** START RECORD SET **
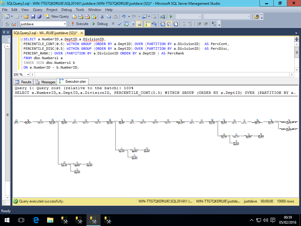Screen dimensions: 301x226
Task: Open the justdave database dropdown
Action: click(64, 24)

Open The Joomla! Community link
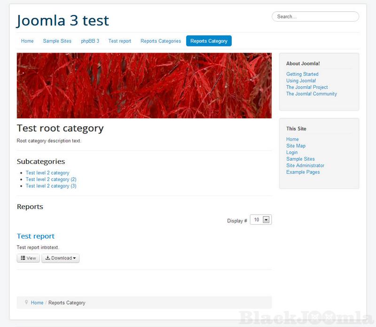click(312, 94)
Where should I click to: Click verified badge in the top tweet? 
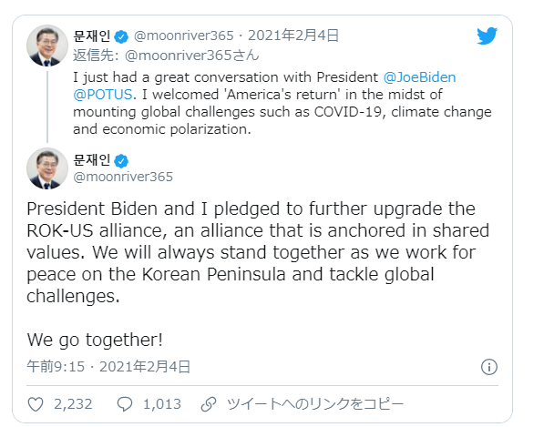coord(122,36)
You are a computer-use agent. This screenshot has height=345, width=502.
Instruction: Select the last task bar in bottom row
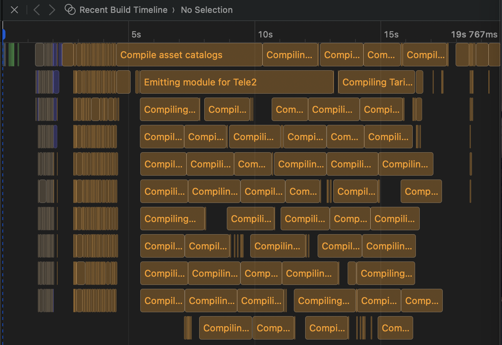pyautogui.click(x=395, y=328)
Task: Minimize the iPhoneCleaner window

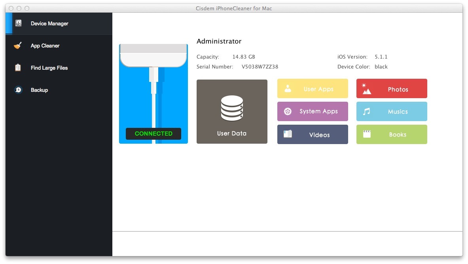Action: 19,8
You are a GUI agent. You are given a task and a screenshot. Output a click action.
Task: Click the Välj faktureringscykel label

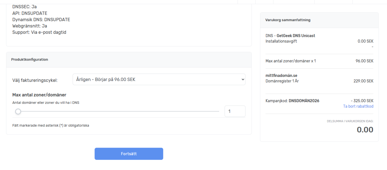coord(35,80)
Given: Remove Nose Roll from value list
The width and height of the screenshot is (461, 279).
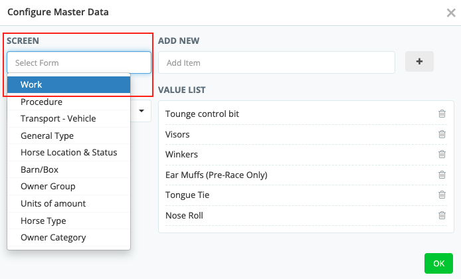Looking at the screenshot, I should 442,215.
** END RECORD SET **
**STATED TASK**. Convert the rows above into a JSON list of strings with one string per line, skipping blank lines and leaving out the pictures.

**PROBLEM SOLUTION**.
[
  "Screen dimensions: 301x226",
  "Task: Open the justdave database dropdown",
  "Action: click(64, 24)",
  "Open The Joomla! Community link",
  "click(312, 94)",
  "Where should I click to: Click verified badge in the top tweet? ",
  "coord(122,36)",
  "You are a computer-use agent. This screenshot has height=345, width=502.",
  "Instruction: Select the last task bar in bottom row",
  "pyautogui.click(x=395, y=328)",
  "Task: Minimize the iPhoneCleaner window",
  "Action: 19,8",
  "You are a GUI agent. You are given a task and a screenshot. Output a click action.",
  "Task: Click the Välj faktureringscykel label",
  "coord(35,80)",
  "Given: Remove Nose Roll from value list",
  "The width and height of the screenshot is (461, 279).",
  "Looking at the screenshot, I should 442,215."
]